Contratando para Habilidades e Valores
Apesar da onipresença das candidaturas assistidas por IA, a maioria das empresas ainda não formalizou sua abordagem. A BrightNetwork revelou que 40% dos empregadores que usam seus serviços ainda não estabeleceram diretrizes para o uso de IA em seus processos, embora 28% planejem fazê-lo para a próxima temporada de recrutamento. Dos que já têm diretrizes, 44% não permitem o uso de IA pelos candidatos. “Os empregadores de vanguarda querem que todos a usem e demonstrem sua alfabetização em IA”, diz Sundaram. Alguns clientes da Applied até adicionaram a pergunta: ‘Como você usará a IA neste trabalho?’
No entanto, ela alerta que muitas das “soluções rápidas” que os empregadores buscam — como detectores de IA, triagem de vídeo com rastreamento facial e ferramentas de sentimento de voz — levantam grandes preocupações éticas. “Se as empresas estão rastreando expressões faciais para nuances emocionais, isso se torna assustador”, diz ela. “Onde traçamos a linha?” Em vez disso, ela argumenta que a solução estará em redefinir o que os candidatos estão sendo testados. A Applied mudou da arquitetura de trabalho tradicional para a arquitetura de tarefas, avaliando não apenas habilidades, mas valores como resiliência, adaptabilidade e alinhamento com a missão. “Esses são os traços humanos que importarão ainda mais à medida que os trabalhos evoluem”, diz ela. “Especialmente em startups, onde todos são generalistas.”

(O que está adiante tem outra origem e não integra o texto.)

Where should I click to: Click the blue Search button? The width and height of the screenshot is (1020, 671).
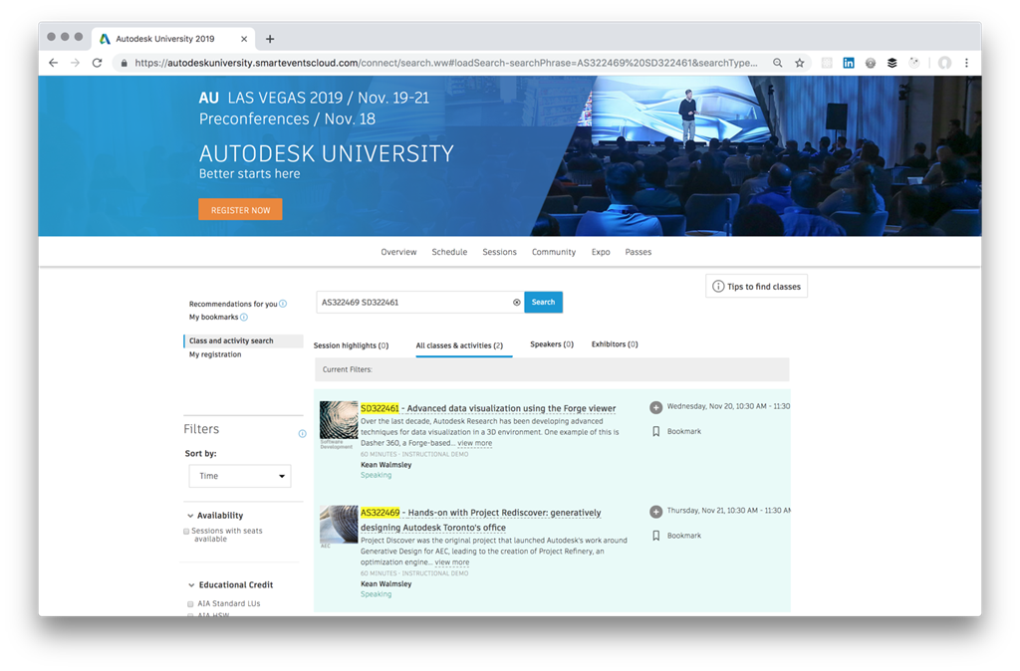(543, 302)
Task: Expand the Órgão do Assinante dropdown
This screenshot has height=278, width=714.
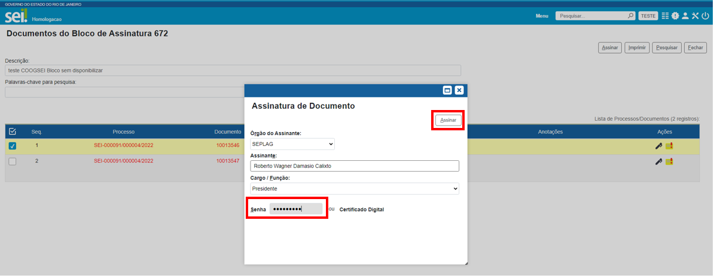Action: tap(292, 144)
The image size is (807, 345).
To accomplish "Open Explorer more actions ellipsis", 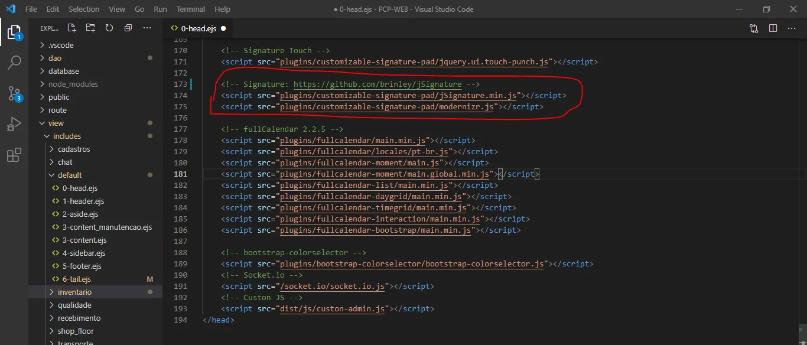I will click(147, 28).
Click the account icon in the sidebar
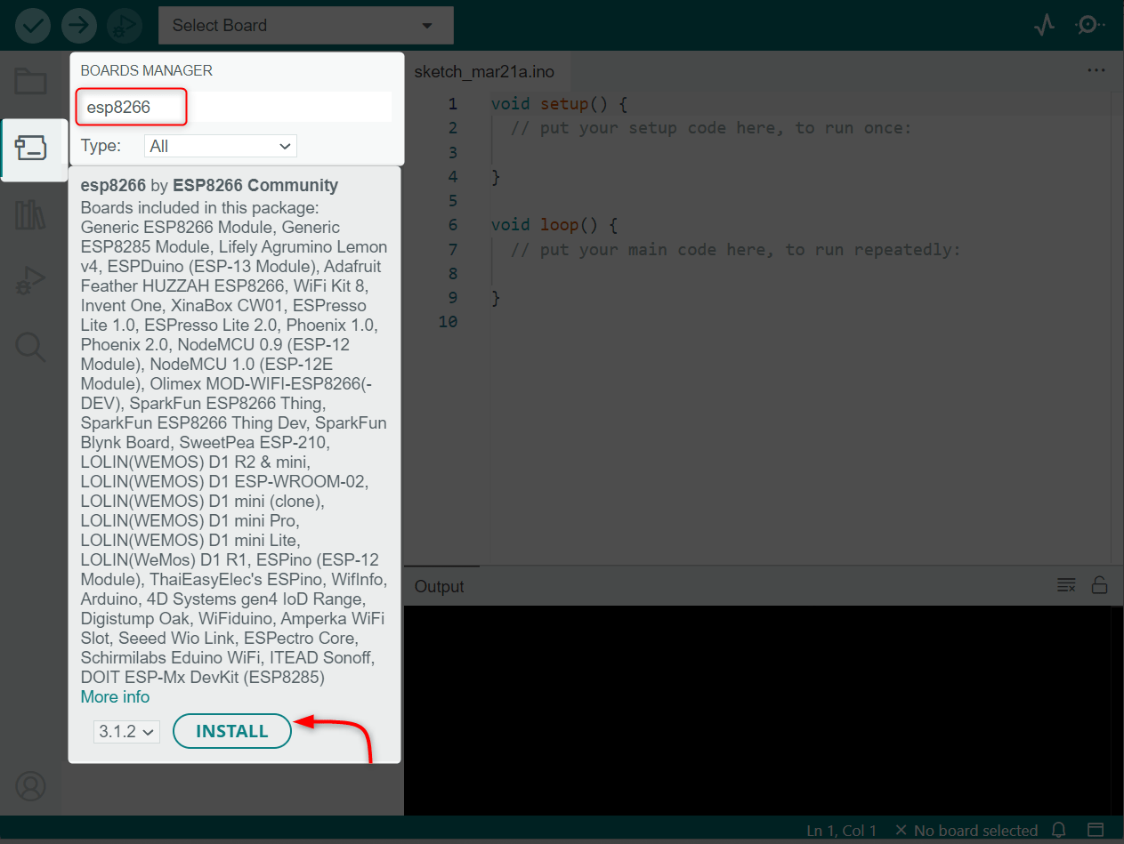The height and width of the screenshot is (844, 1124). coord(30,785)
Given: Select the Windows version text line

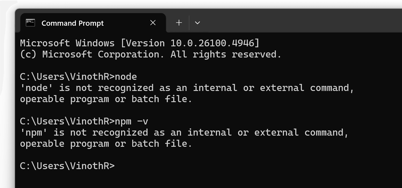Looking at the screenshot, I should pyautogui.click(x=139, y=43).
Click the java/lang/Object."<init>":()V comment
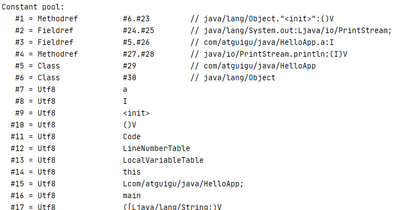Screen dimensions: 394x210 coord(262,19)
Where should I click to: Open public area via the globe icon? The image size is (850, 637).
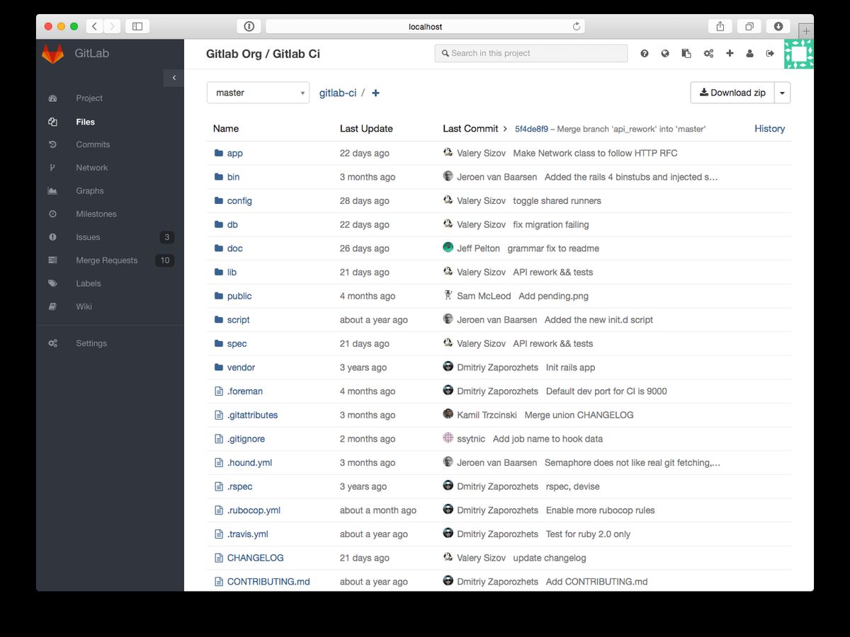pyautogui.click(x=665, y=53)
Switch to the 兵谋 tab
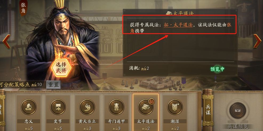Viewport: 263px width, 131px height. point(208,110)
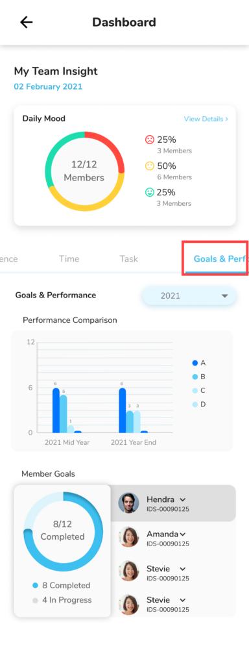Switch to the Task tab

pyautogui.click(x=129, y=258)
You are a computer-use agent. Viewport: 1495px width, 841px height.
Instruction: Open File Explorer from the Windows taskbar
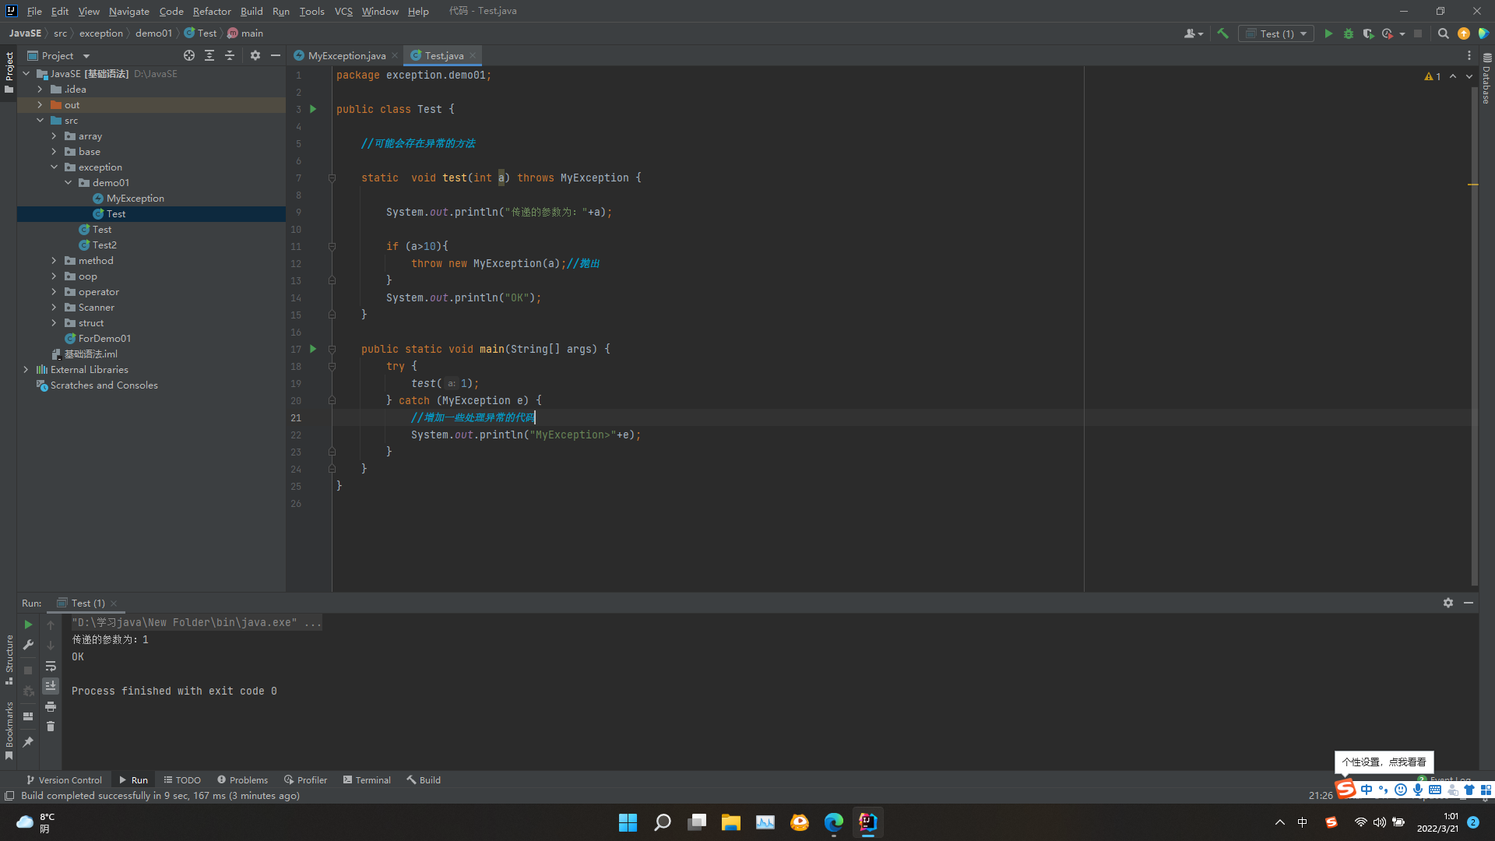[x=730, y=822]
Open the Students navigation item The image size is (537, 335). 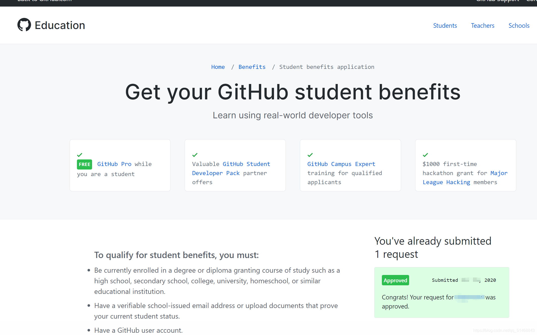point(445,25)
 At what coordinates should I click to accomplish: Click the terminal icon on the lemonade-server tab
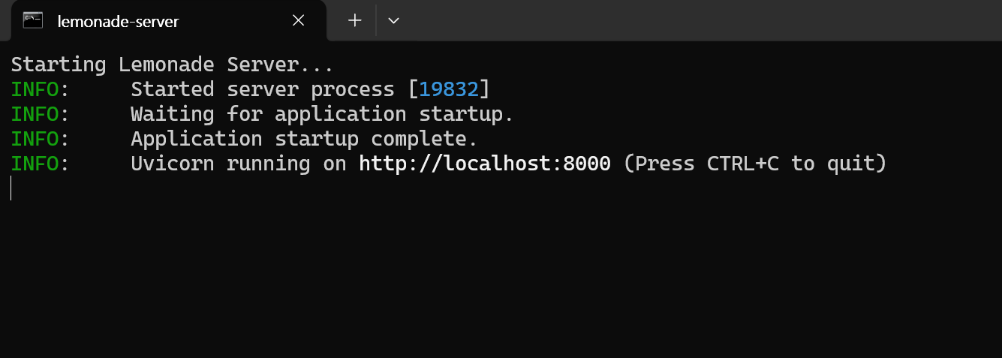32,20
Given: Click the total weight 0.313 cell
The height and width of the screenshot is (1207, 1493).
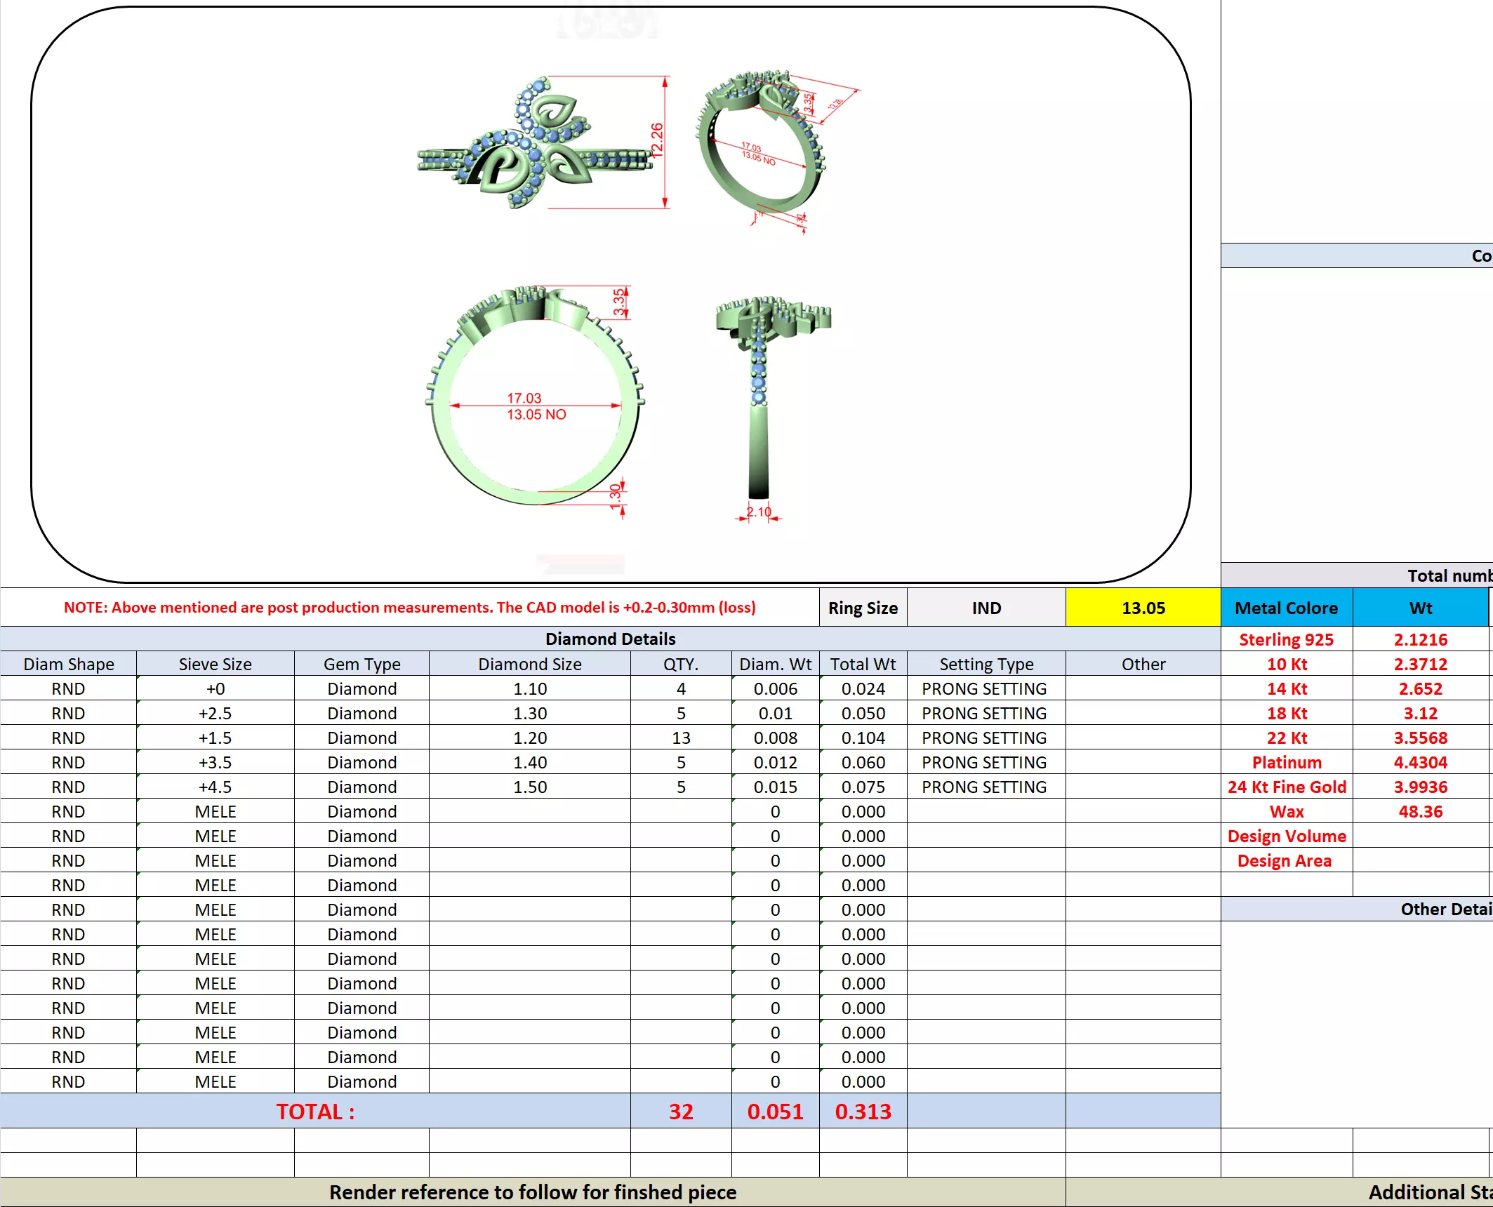Looking at the screenshot, I should [863, 1112].
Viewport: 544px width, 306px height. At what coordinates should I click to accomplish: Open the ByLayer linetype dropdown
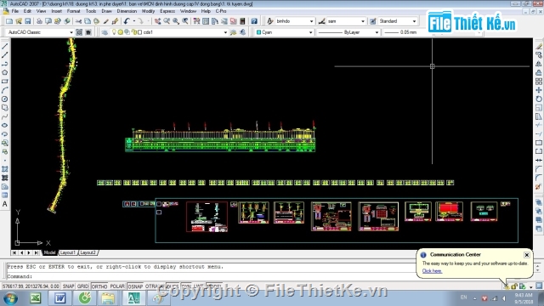click(x=348, y=32)
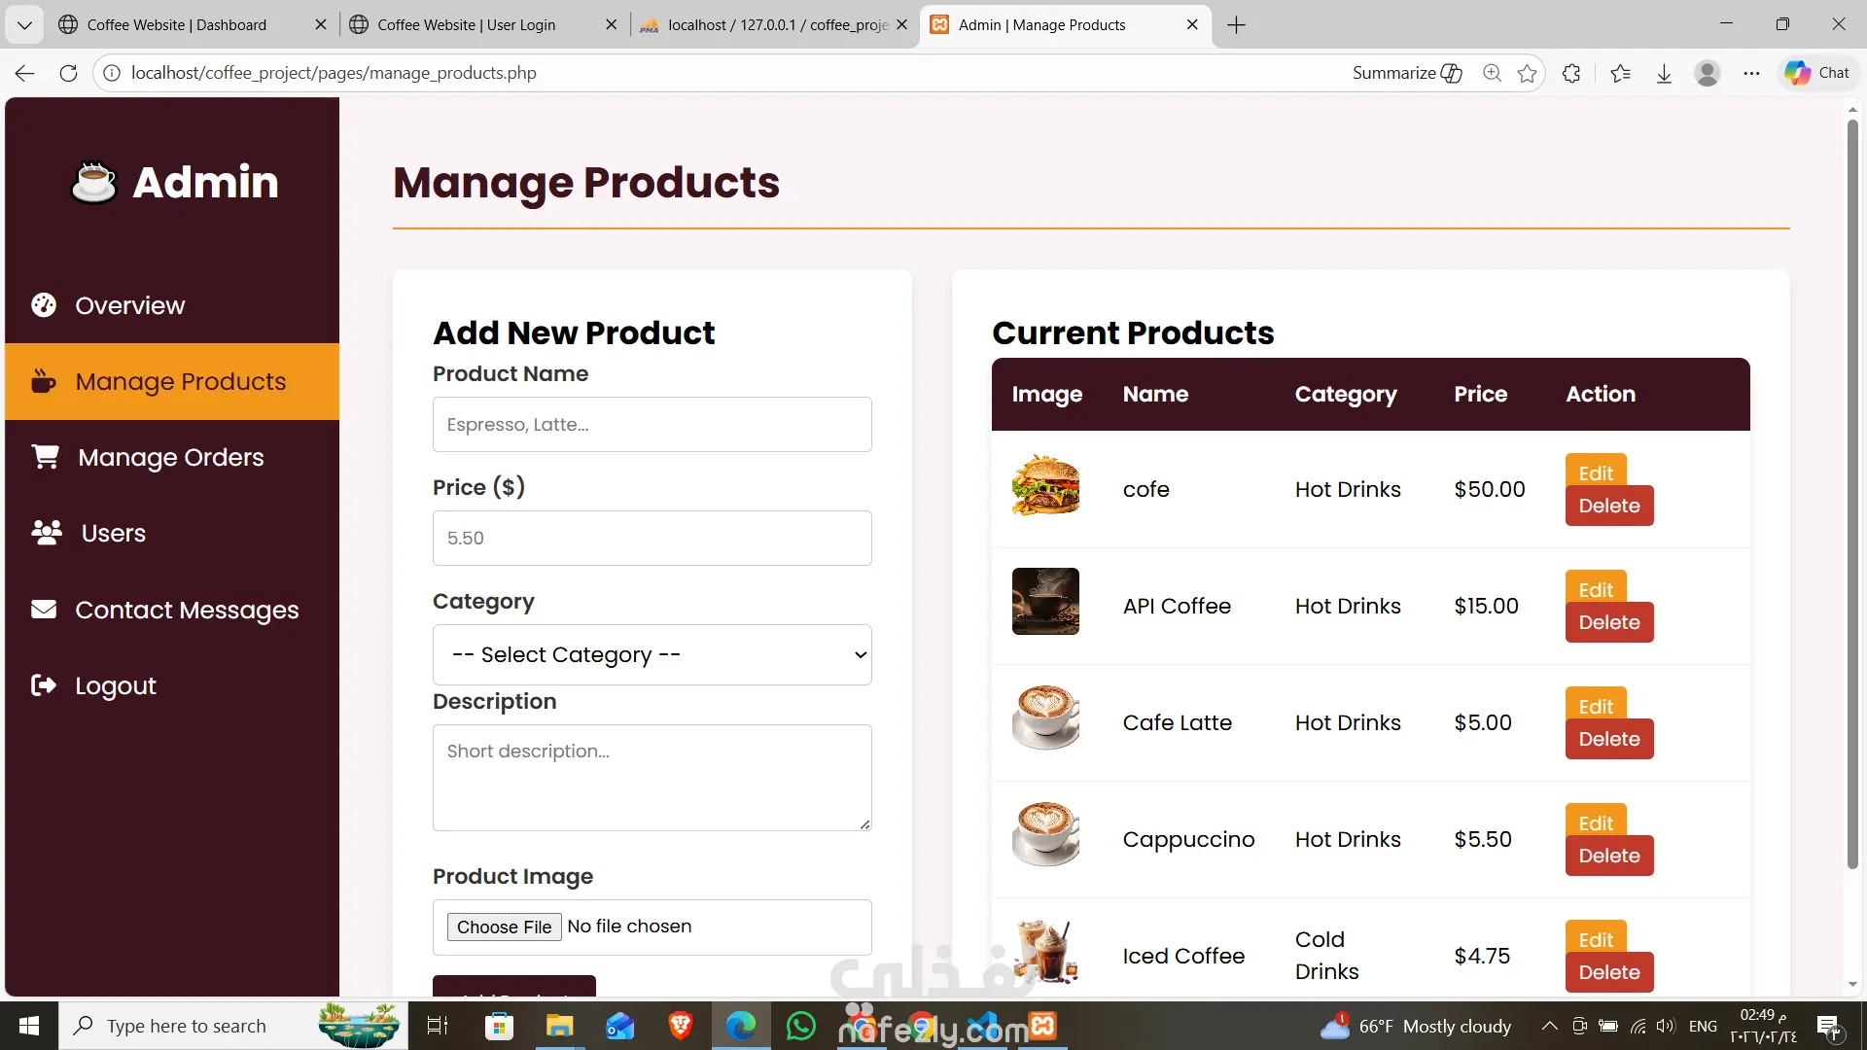This screenshot has width=1867, height=1050.
Task: Delete the Cappuccino product
Action: coord(1608,856)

Sem dúvida, a IA generativa está remodelando fundamentalmente o processo de contratação. As startups mais inovadoras não estão resistindo à mudança — elas estão construindo processos melhores em torno dela. Currículos podem estar “quebrados”, cartas de apresentação desatualizadas e candidaturas cada vez mais sintéticas — mas o verdadeiro diferencial ainda é muito humano. “Precisamos de pessoas que possam se adaptar, não apenas se candidatar”, diz Sundaram. “Porque o trabalho para o qual são contratadas hoje pode não existir em seis meses.” Startups que entendem isso e estruturam sua contratação de acordo não estão apenas preparando suas equipes para o futuro, mas reescrevendo as regras do trabalho para a era da IA.